- _TASK INSTRUCTIONS_: Could you write out every line of the records below as a numbered list, skipping blank lines and leaving out the pictures?
-- start of DATA SHOWN --
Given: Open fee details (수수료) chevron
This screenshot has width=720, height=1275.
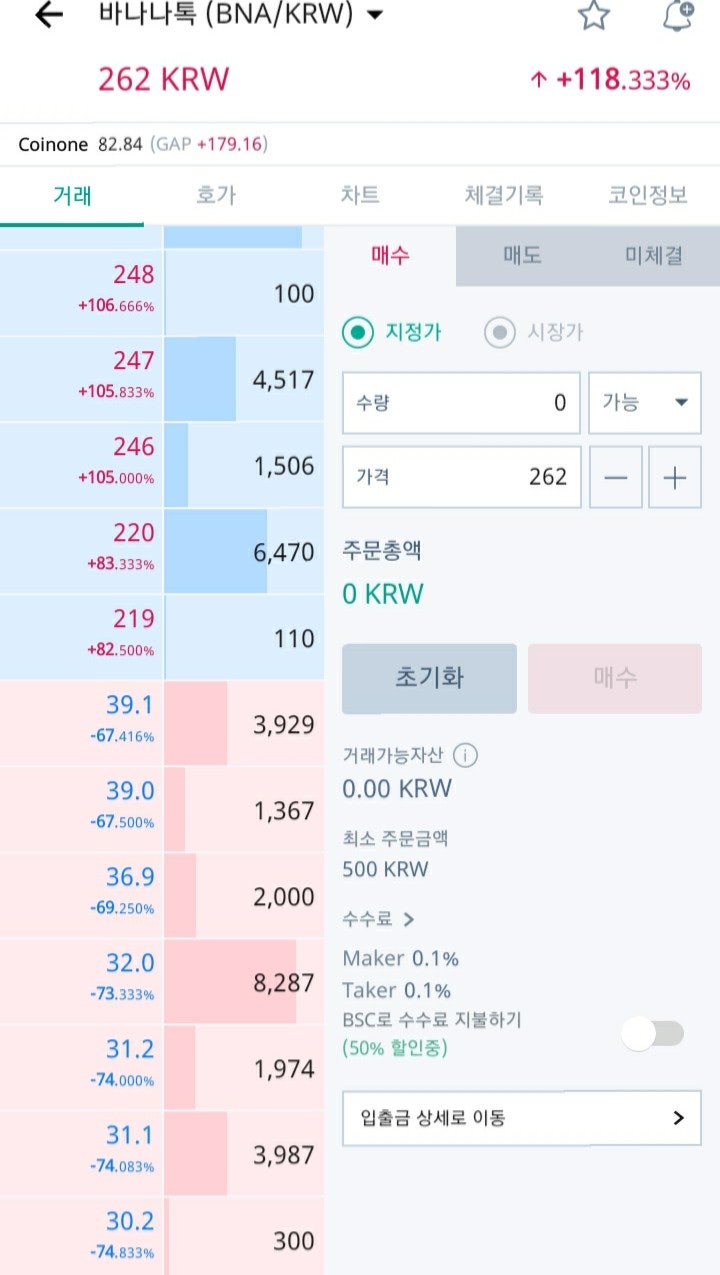Looking at the screenshot, I should 408,919.
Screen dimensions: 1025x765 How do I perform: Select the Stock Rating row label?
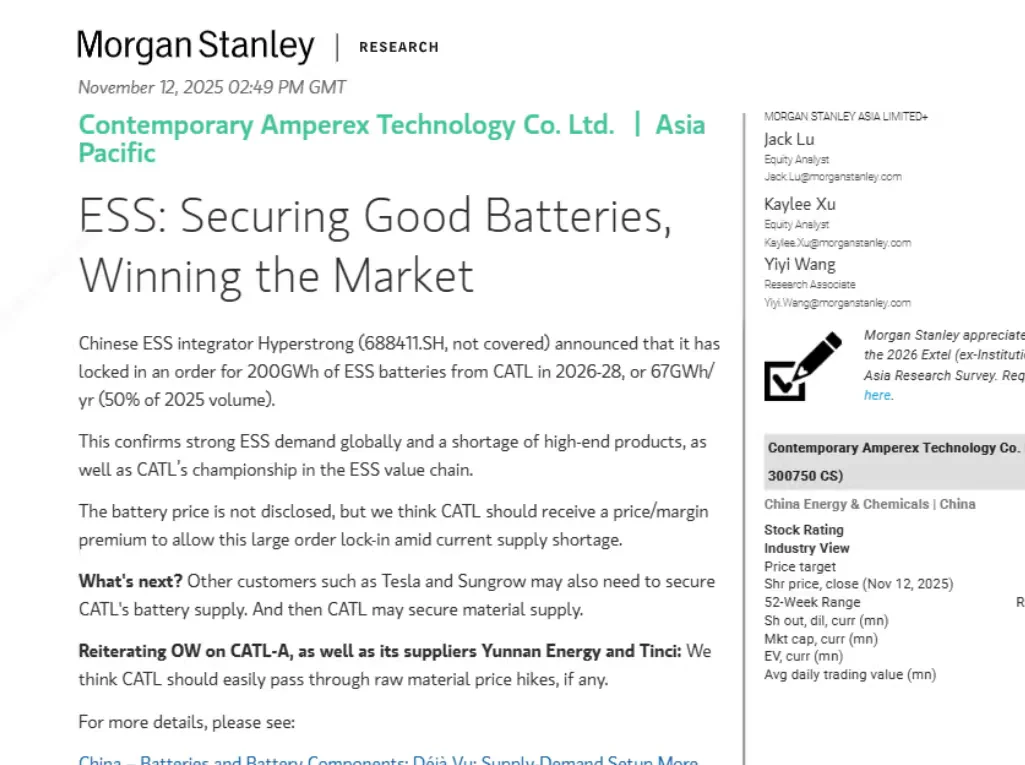point(803,530)
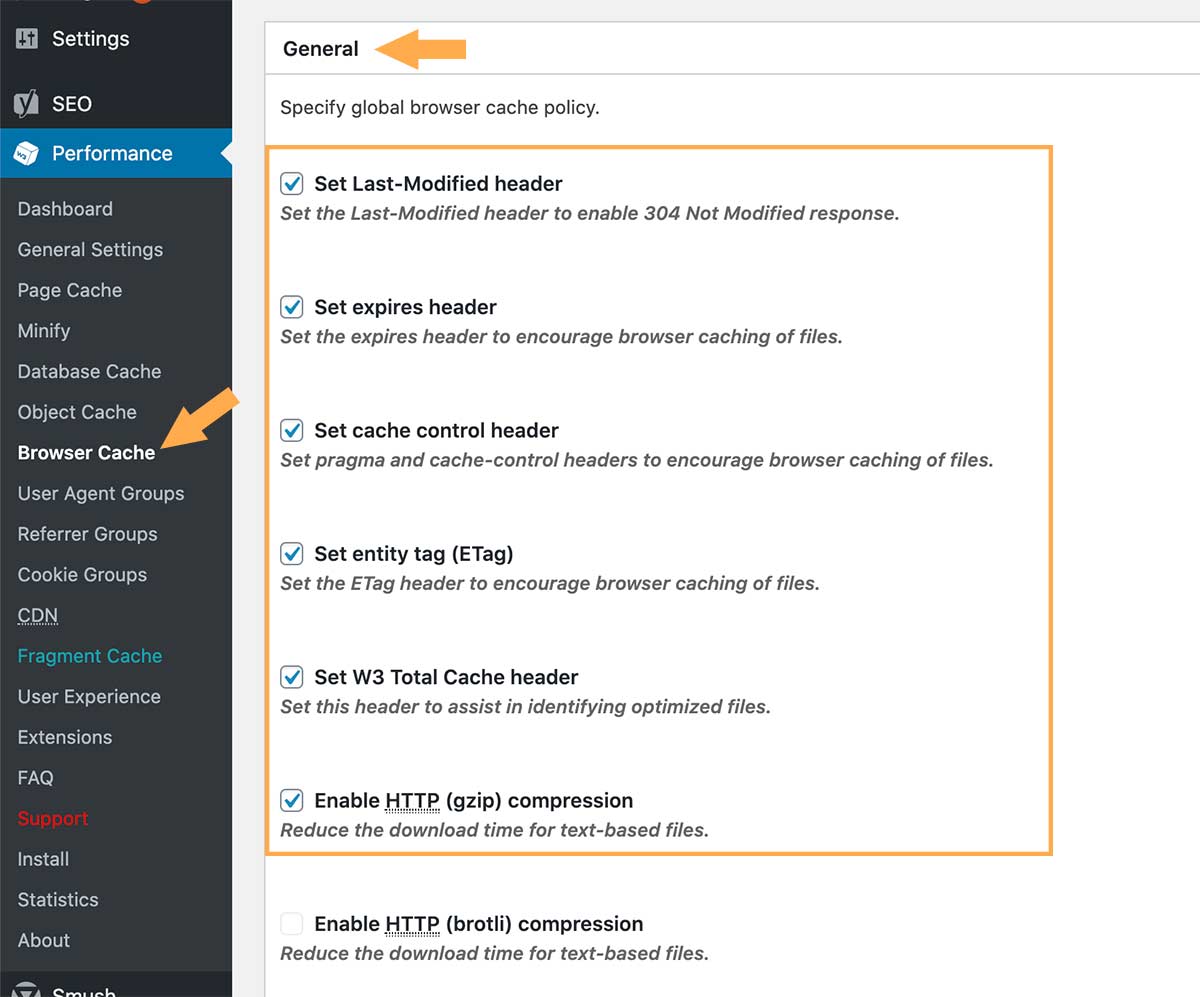Open the Performance Dashboard item
Viewport: 1200px width, 997px height.
pos(65,209)
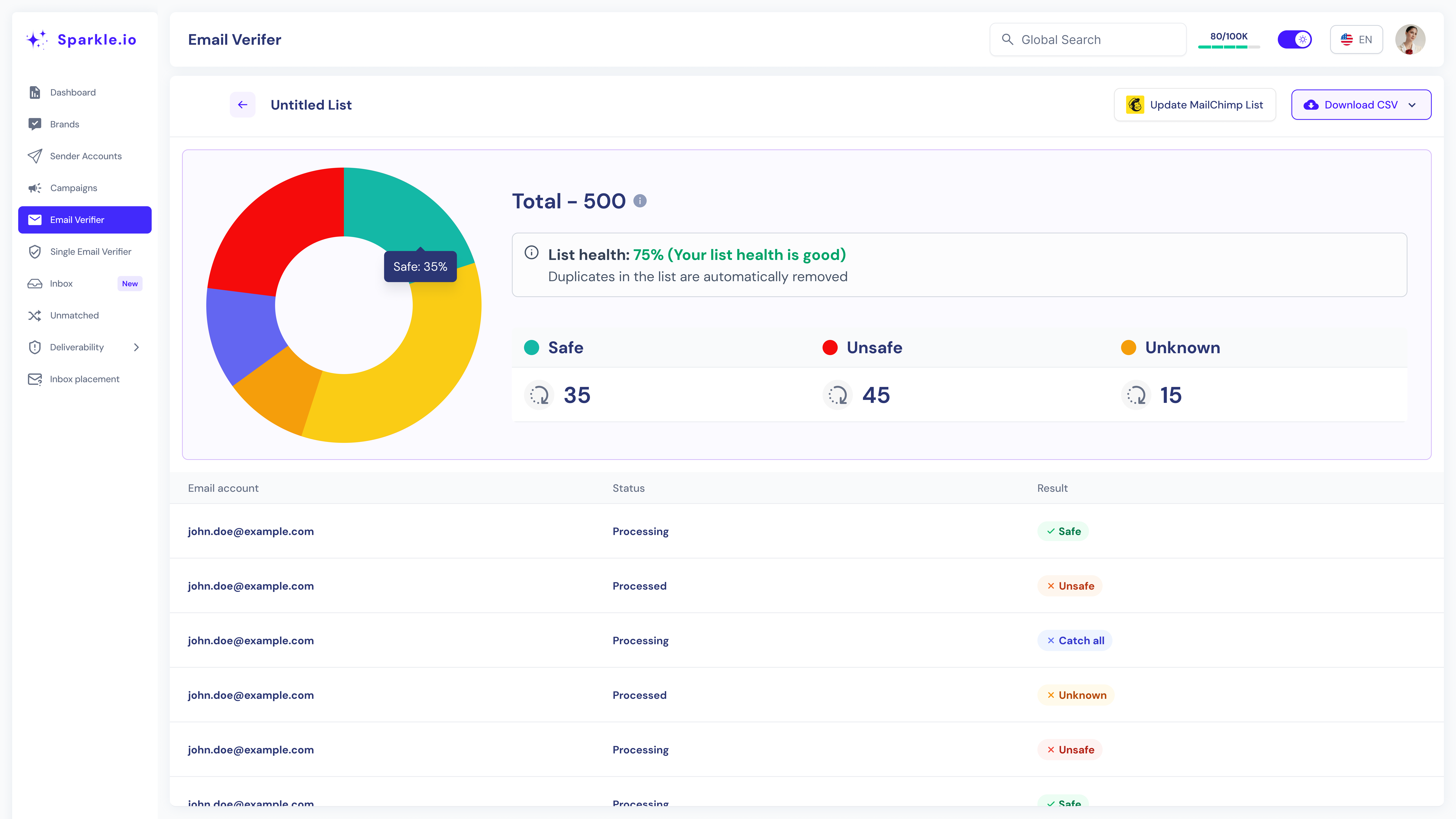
-- end of DATA SHOWN --
- _CORRECT ANSWER_:
1. Given: Open fee details (수수료) chevron
2. This screenshot has width=720, height=1275.
3. Looking at the screenshot, I should 408,919.
4. Screen dimensions: 1025x765 How do I perform: Select the Stock Rating row label?
5. point(803,530)
6. Open the Performance Dashboard item
7. Viewport: 1200px width, 997px height.
8. pos(65,209)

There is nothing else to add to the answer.